La insoportable levedad del ser –Milan Kundera | Reseña

La insoportable levedad del ser, también conocido como la más famosa de la obra del escritor checo, Milan Kundera, fue también la primera novela que tuve el placer de disfrutar del autor. Tratar de explicar en simples y precisas palabras de que trata “la insoportable levedad del ser” no es una tarea fácil, podría decirse que tal y como asevera la sinopsis “esta es una extraordinaria historia de amor, es decir, de celos y sexo”

La novela consta de dos historias paralelas que no son más que un pretexto para construir frente a nosotros magistrales reflexiones que no le dejan al lector otra opción más que meterse de lleno en la piel del personaje, y, no es un proceso empático por el desarrollo de la historia, sino que las situaciones presentadas a lo largo de la obra son tan comunes que resulta imposible no sentirse identificado con al menos una de lo sucedido en la vida de los protagonistas.

En el transcurso de la existencia de los personajes, estos colisionan y toman caminos separados en múltiples ocasiones, pero de una forma u otra, siempre acaban encontrándose. Por un lado, están Tomás y Teresa, una pareja formada en contra de todas las posibilidades o como solía decir Tomás cada vez que analizaba su amor por ella, “sus seis ridículas casualidades”. El hecho es que a decir verdad, Teresa y Tomás se conocieron por una serie de casualidades que les llevaron a encontrarse en la cafetería del pequeño pueblo en que ella vivía, y desde allí, comenzó su idílica historia de amor. Un par de semanas después Teresa aparece en Praga, lo contacta y cambia por completo su mundo. El controlador, frío y calculador Tomás empieza a sentir por Teresa un amor nacido de la preocupación.
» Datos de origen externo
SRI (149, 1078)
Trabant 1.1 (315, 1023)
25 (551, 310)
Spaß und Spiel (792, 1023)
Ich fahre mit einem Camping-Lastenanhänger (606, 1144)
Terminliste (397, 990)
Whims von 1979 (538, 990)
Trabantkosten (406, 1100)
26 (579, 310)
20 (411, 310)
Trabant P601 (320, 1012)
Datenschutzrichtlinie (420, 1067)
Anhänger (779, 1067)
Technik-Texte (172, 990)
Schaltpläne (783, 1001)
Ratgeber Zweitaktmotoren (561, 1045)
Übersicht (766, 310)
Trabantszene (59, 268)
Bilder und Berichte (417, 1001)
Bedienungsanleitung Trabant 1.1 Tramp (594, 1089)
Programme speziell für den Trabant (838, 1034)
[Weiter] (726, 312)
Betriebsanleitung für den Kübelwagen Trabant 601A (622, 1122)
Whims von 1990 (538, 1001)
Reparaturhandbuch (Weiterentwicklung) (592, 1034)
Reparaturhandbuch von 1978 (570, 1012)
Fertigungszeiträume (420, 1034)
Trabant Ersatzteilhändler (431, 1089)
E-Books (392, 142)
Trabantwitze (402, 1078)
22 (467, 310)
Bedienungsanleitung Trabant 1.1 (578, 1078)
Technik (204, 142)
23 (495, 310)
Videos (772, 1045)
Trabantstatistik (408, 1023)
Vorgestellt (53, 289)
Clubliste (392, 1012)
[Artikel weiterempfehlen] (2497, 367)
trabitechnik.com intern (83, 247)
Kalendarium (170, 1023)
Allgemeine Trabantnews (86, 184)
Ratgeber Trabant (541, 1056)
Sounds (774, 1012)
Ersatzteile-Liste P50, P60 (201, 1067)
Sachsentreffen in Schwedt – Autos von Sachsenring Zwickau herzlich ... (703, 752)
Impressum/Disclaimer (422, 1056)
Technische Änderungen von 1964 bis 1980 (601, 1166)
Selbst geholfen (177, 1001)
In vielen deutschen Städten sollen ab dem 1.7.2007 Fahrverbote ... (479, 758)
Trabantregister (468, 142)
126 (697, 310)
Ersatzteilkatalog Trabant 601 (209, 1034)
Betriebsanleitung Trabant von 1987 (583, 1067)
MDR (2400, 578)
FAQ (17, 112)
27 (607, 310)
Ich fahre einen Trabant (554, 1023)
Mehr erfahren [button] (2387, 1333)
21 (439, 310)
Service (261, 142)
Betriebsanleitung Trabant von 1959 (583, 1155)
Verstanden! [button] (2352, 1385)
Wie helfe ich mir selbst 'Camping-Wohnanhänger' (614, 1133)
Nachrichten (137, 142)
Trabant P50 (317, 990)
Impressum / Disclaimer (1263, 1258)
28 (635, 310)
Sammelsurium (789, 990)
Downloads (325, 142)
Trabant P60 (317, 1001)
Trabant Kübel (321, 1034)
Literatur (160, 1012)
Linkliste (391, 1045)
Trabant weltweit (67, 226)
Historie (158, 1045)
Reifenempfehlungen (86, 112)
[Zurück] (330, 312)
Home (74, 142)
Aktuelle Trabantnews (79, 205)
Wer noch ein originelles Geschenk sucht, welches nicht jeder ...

La absoluta verdad, es que no todo en la vida de la pareja es hermoso, y a pesar de encontrarse constantemente durante todo el libro como esa relación puede mantenerse en pie, el lector termina entendiendo a través del continuo uso de narraciones desde el punto de vista del autor, no tratando de esconderse detrás de sus personajes, si no utilizando esos momentos cotidianos como punto de referencia para su reflexión.

Por otro lado, está la historia de Sabina y la de Franz, que a diferencia de la anteriormente mencionada, concluye rápidamente, o eso cree Sabina. Él estaba casado, no felizmente pero parcialmente conforme, y ella se encontraba en su infinita búsqueda de libertad. El problema con Franz y Sabina siempre fue que no hablaban el mismo idioma ni ideológico, ni emocional.

Ella era una mujer fuerte y decidida,  una rebelde insaciable que no necesitaba de nadie para ser feliz. Él un hombre tranquilo y sencillo con un apego excesivo por la mujer que se encontrara a su lado. Desde el inició  de su amorío, Sabina se había percatado de sus diferencias y a pesar de encontrarse completamente insatisfecha por sus actitudes, no ejerció ninguna acción hasta que estuvo totalmente segura de que precisaba huir. Pero, aunque se aleja permanentemente de Franz, ella siempre permanece en la memoria de él como casi una deidad a la que le rendía tributo.

Los cuatro protagonistas danzan por la vida y sus complicaciones, unos con más dificultad que los otros. La ocupación de URSS a Bohemia, la migración forzada, el amor profundo, el apetito sexual, los celos y sobre todo la levedad y el peso, rigen la vida de estos personajes, haciéndoles tomar decisiones que cambian por completo el transcurso de su existencia.

El título del libro, me parece espectacular, además del hecho de que es explicado casi de inmediato al comenzar la novela, no se limita a ser una breve excusa para introducirlo en la historia, más bien es toda la historia en sí. La insoportable levedad del ser se refiere a esa condición muy humana de necesitar un sentido para nuestra vida, de buscar un peso, una carga, algo que nos haga sentir no tan ligeros, no tan vacios.

“Pero es de verdad terrible el peso y maravillosa la levedad? La carga más pesada nos destroza, somos derribados por ella, nos aplasta contra la tierra. Pero en la poesía amatoria de todas las épocas la mujer desea cargar con el peso del cuerpo del hombre. La carga más pesada es por lo tanto, a la vez, la imagen de la más intensa plenitud de la vida. Cuanto más pesada sea la carga, más a ras de tierra estará nuestra vida, más real y verdadera será.”

Algo muy interesante en el libro, es que Kundera domina magistralmente el arte de utilizar la vida de sus personajes para un propósito mayor que contar una historia, el cual es hacernos pensar, hacernos sentir en carne propia si no todas, al menos algunas de las reflexiones allí contenidas. Y lo consigue ejemplarmente puesto que, con ellas responde ciertos problemas existenciales del hombre, que nadie se atreve a cuestionar en voz alta.